## Work required:
Extract, line for line and unchanged, the part of the data that opens with the line containing "You are a computer-use" and runs through the end of the data, leaving the pictures out.

══════════

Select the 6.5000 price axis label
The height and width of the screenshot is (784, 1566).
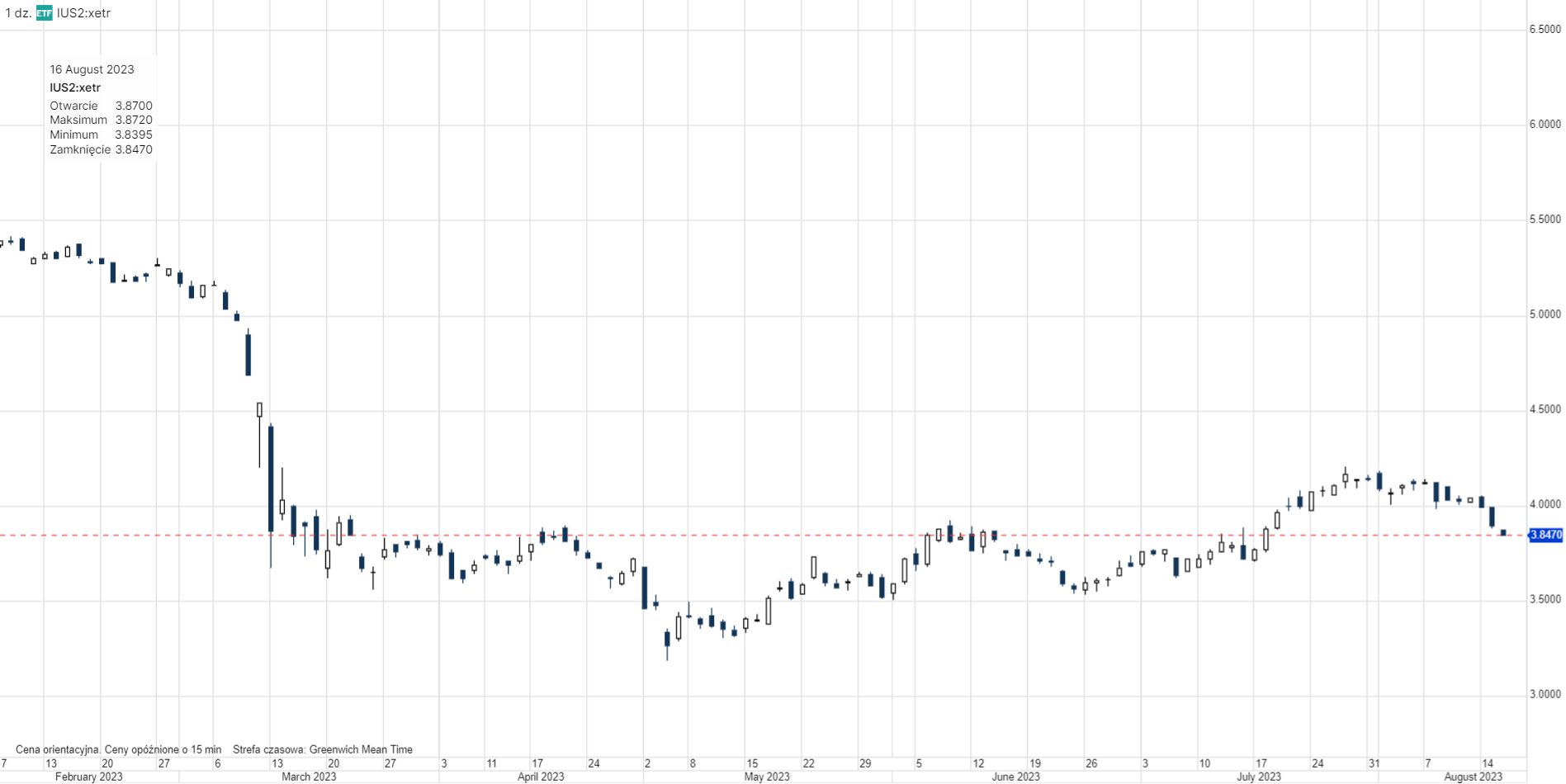(x=1545, y=29)
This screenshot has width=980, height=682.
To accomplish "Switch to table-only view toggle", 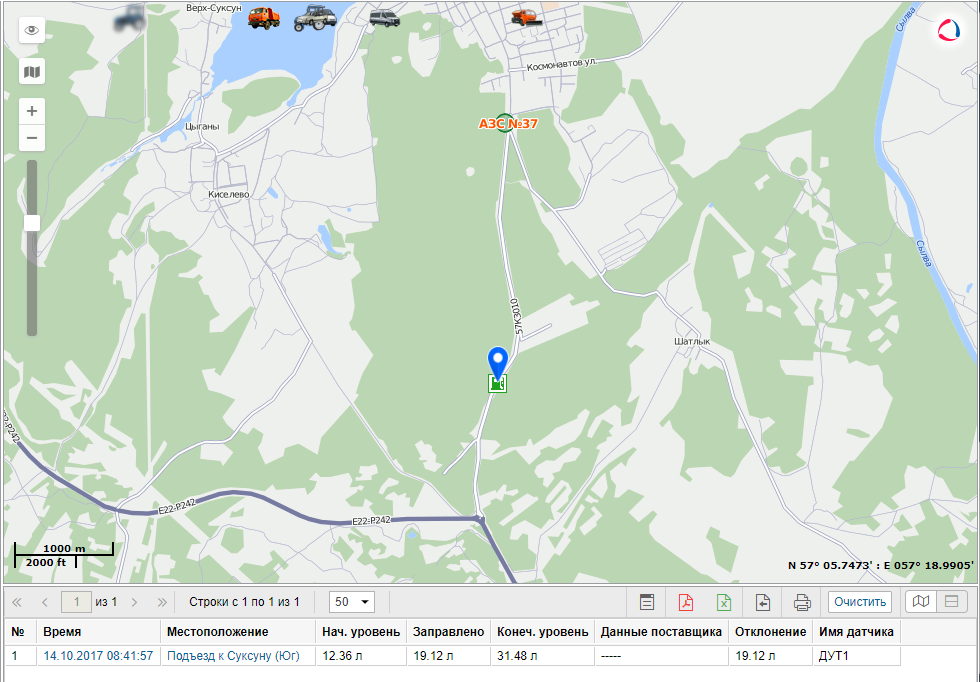I will tap(951, 602).
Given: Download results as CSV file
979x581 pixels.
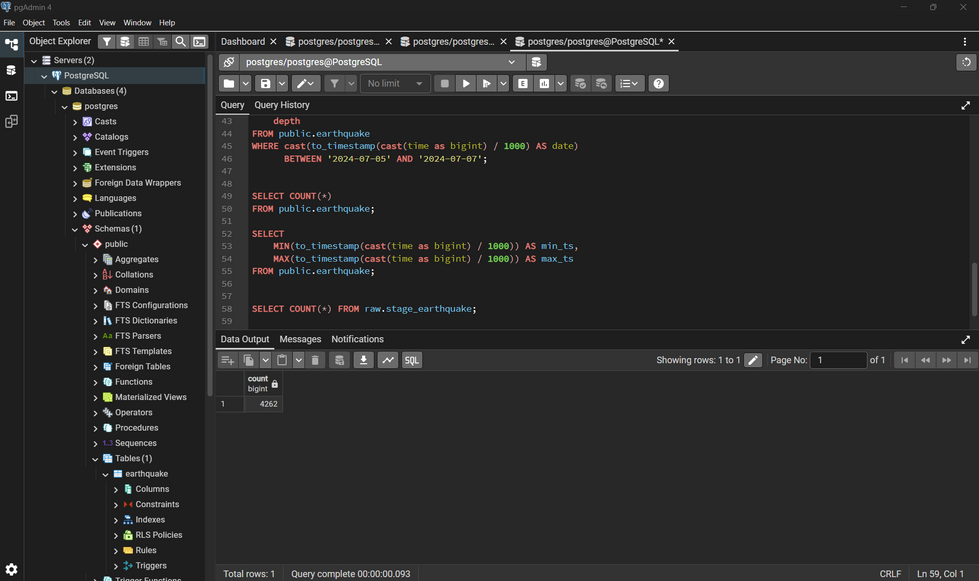Looking at the screenshot, I should tap(364, 360).

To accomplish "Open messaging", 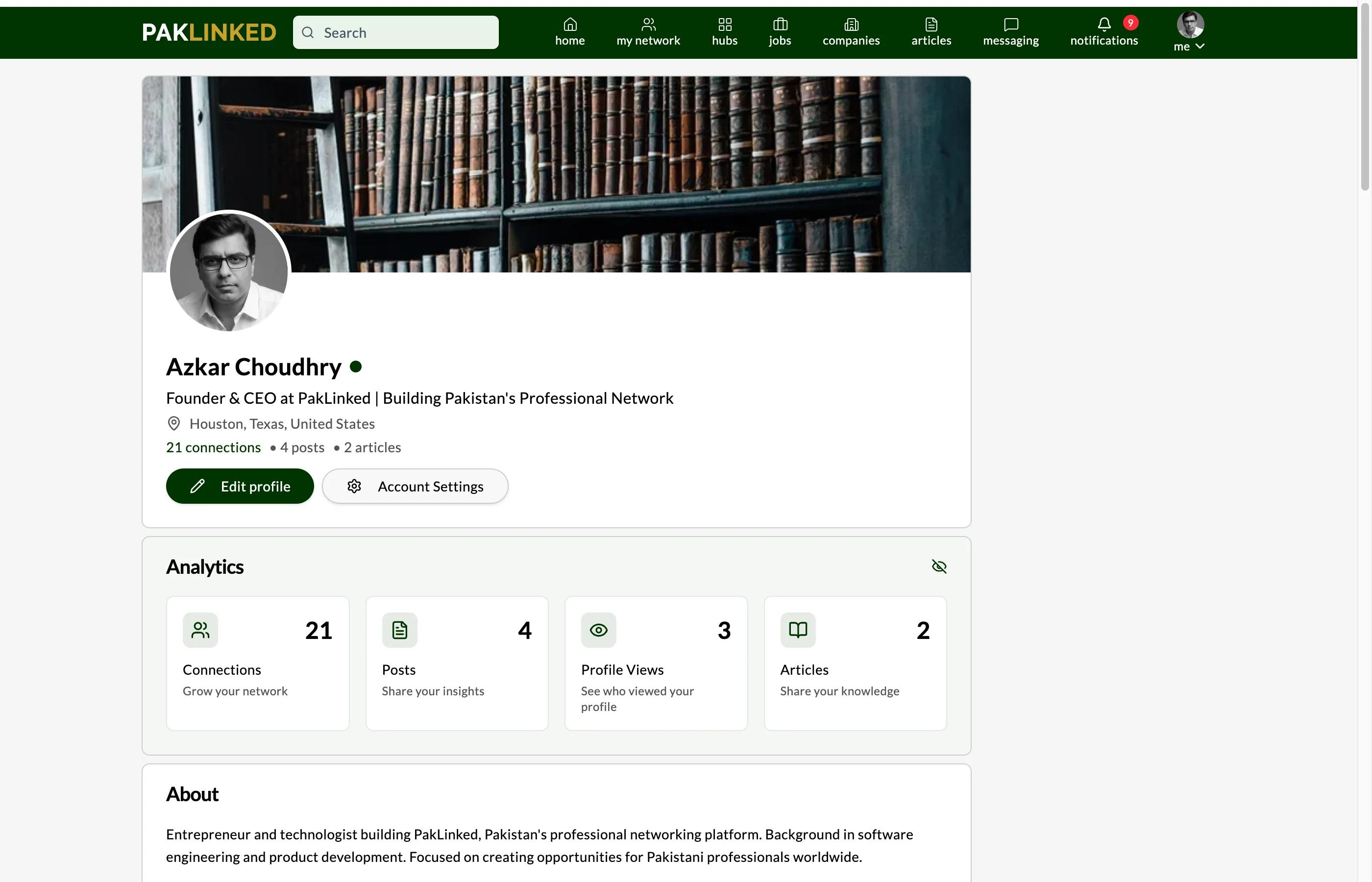I will (x=1010, y=32).
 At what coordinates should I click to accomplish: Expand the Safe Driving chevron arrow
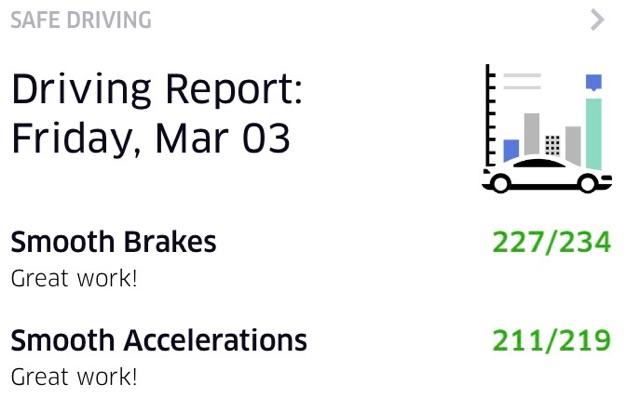pos(598,20)
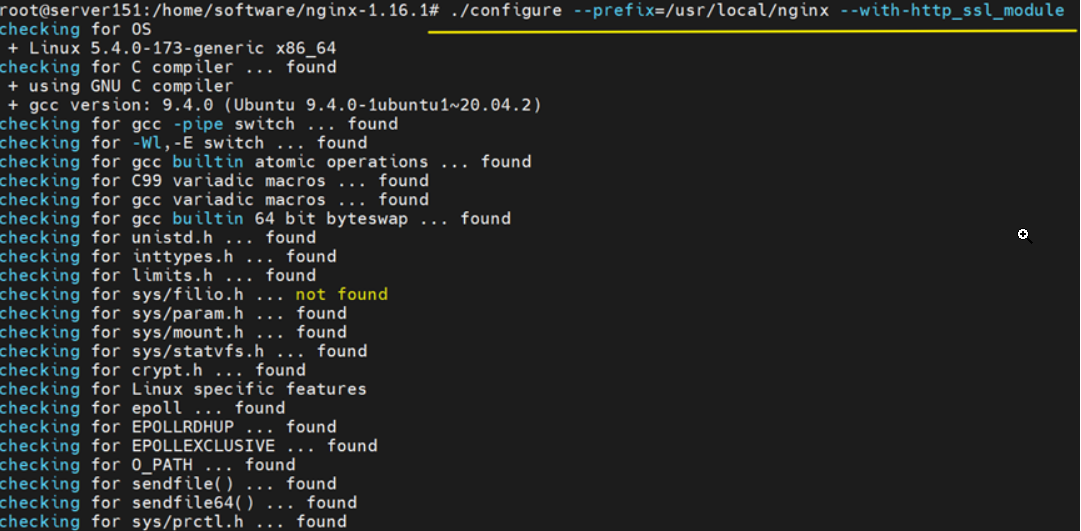Click the 'EPOLLEXCLUSIVE' check line
1081x531 pixels.
[x=188, y=446]
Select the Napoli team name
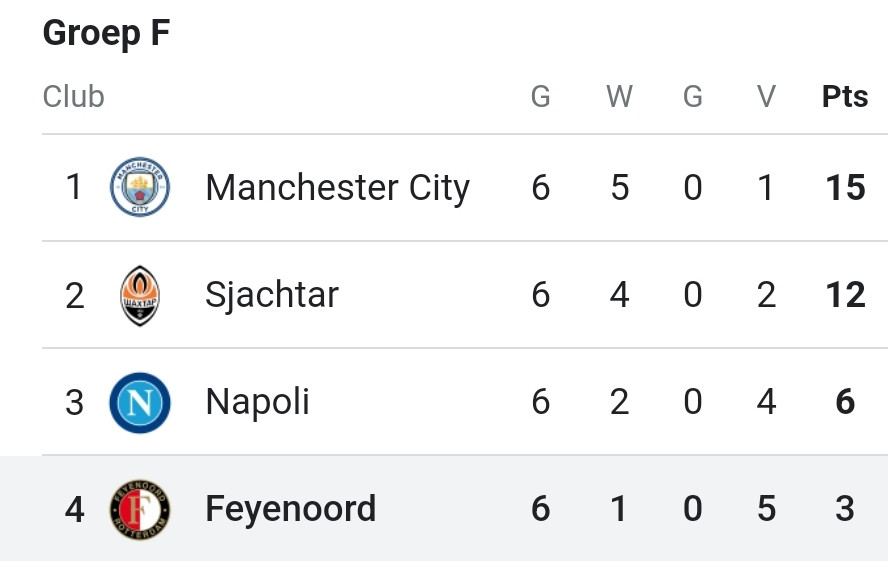Viewport: 888px width, 576px height. click(x=258, y=402)
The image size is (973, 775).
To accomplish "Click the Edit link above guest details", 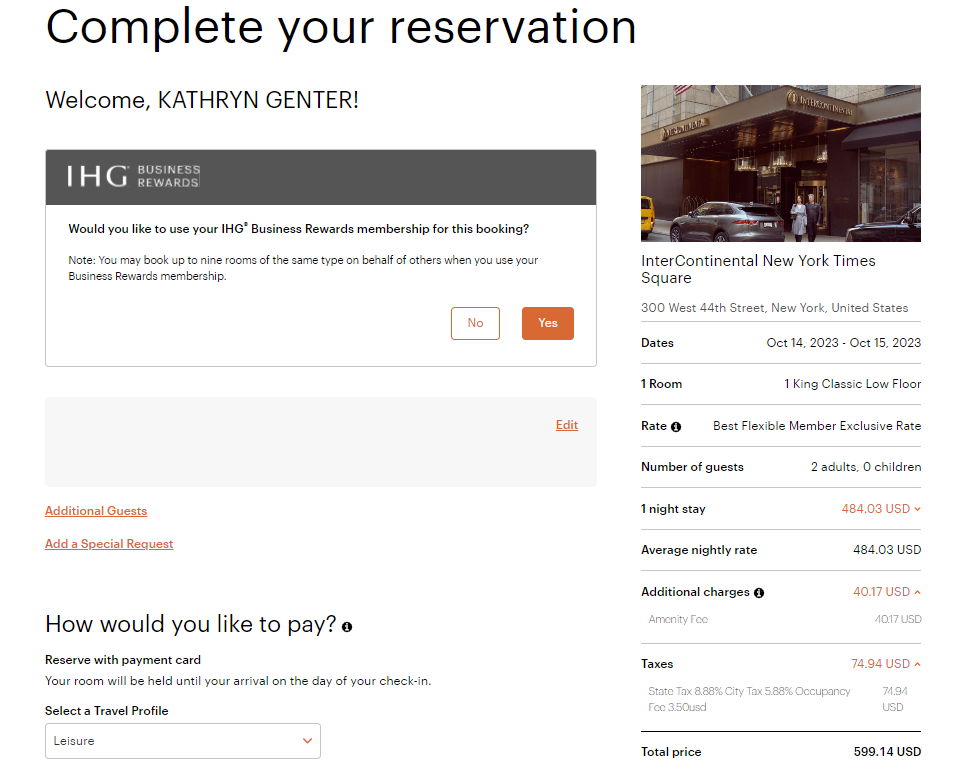I will coord(566,424).
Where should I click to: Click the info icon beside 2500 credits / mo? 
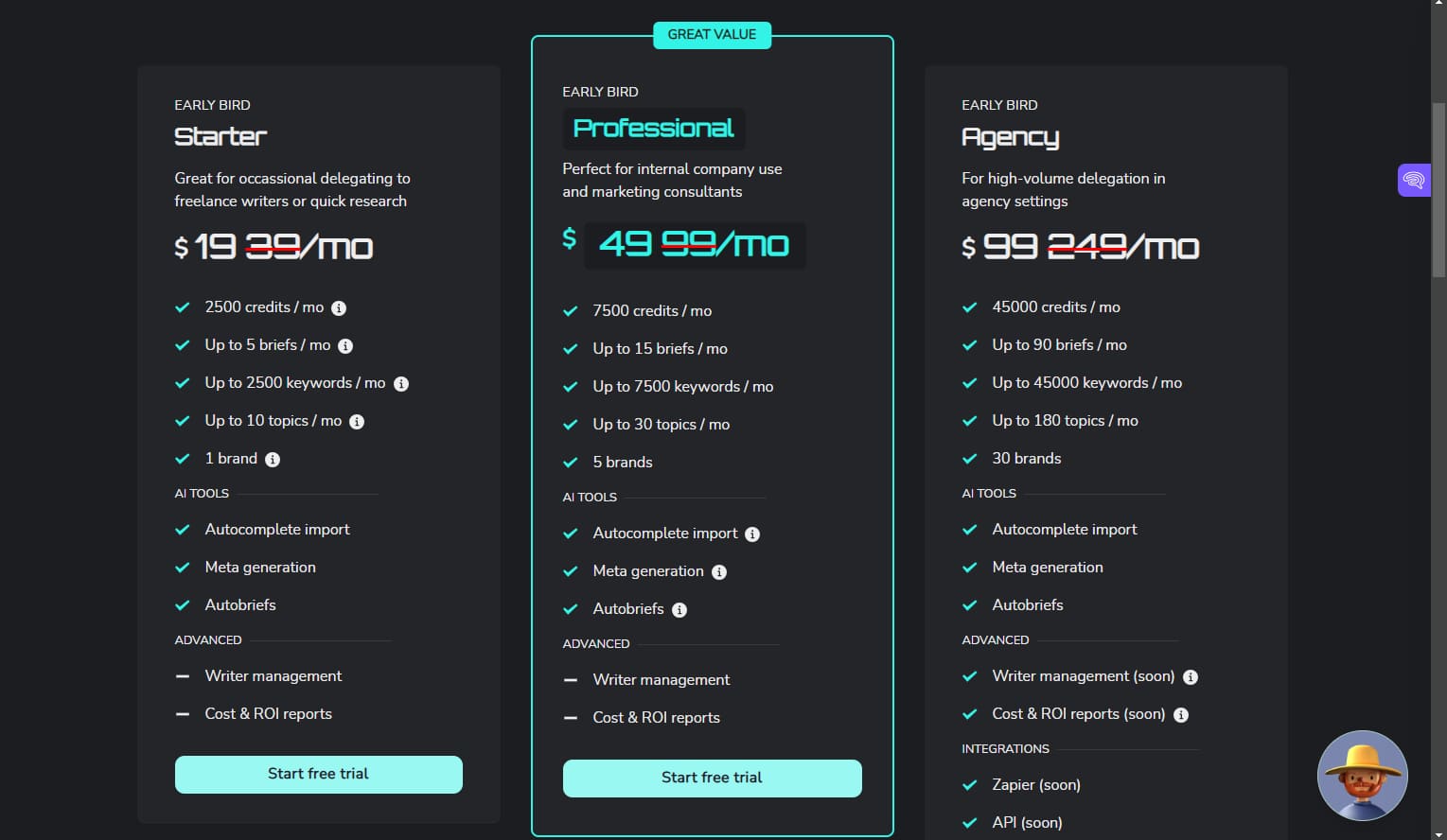pos(341,307)
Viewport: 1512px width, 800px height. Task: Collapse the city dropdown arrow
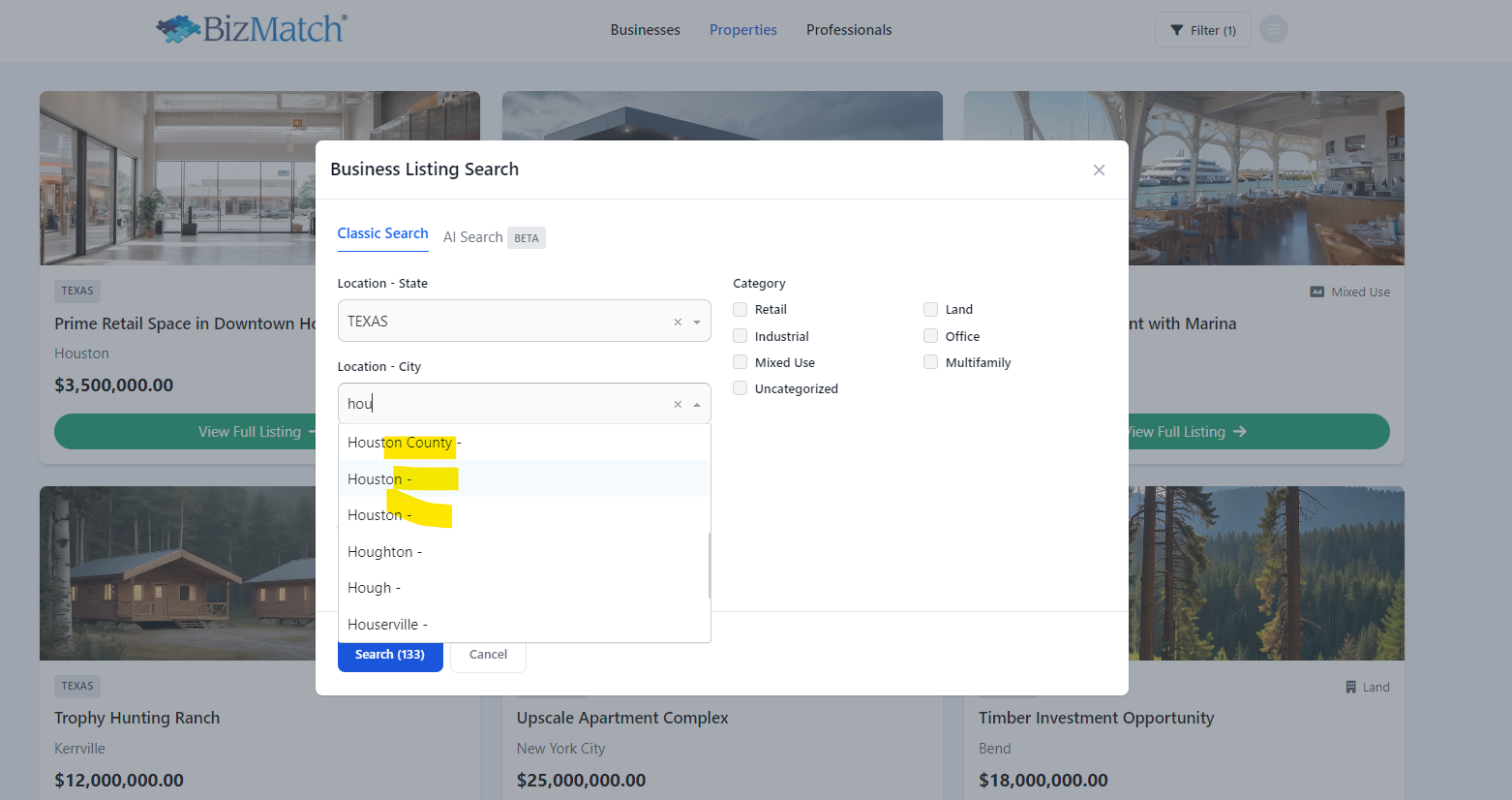click(697, 405)
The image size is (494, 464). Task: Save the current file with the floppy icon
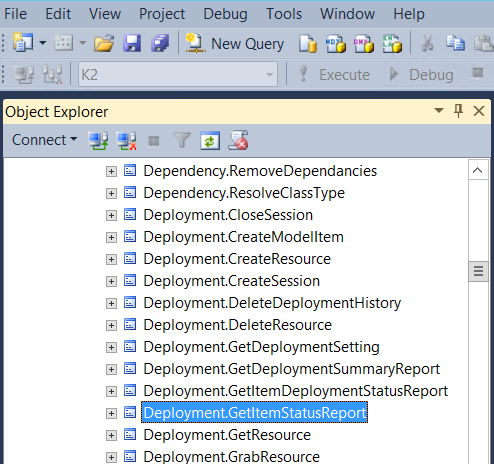[132, 43]
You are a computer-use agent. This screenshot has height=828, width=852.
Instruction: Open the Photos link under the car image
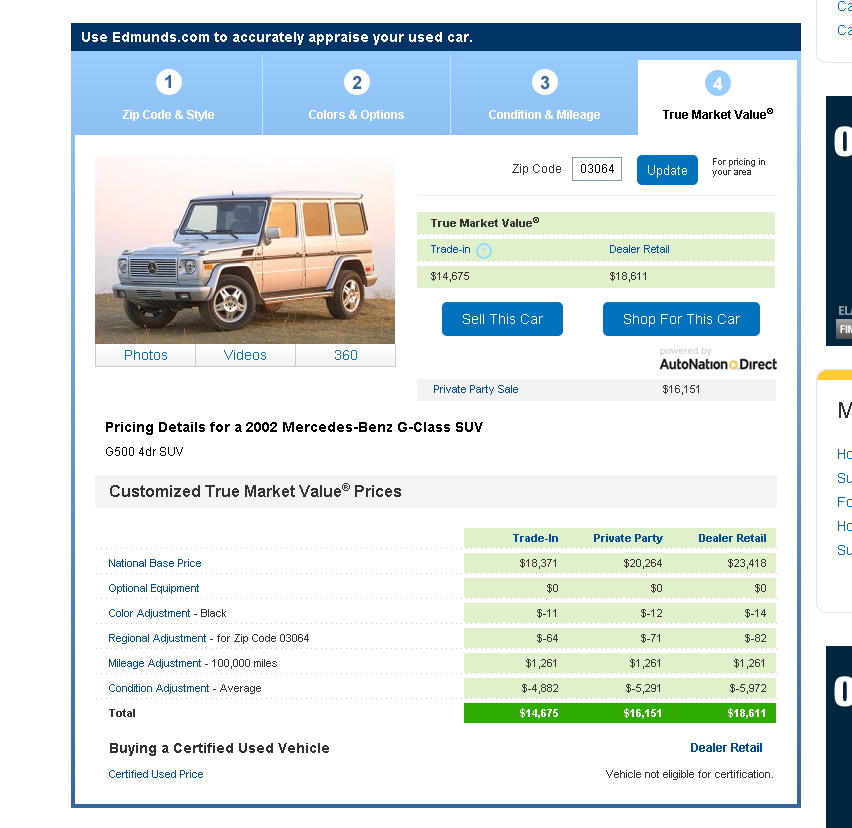(146, 355)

══════════

## The answer:
You are a computer-use agent. This screenshot has height=828, width=852.
Instruction: Open the Photos link under the car image
(146, 355)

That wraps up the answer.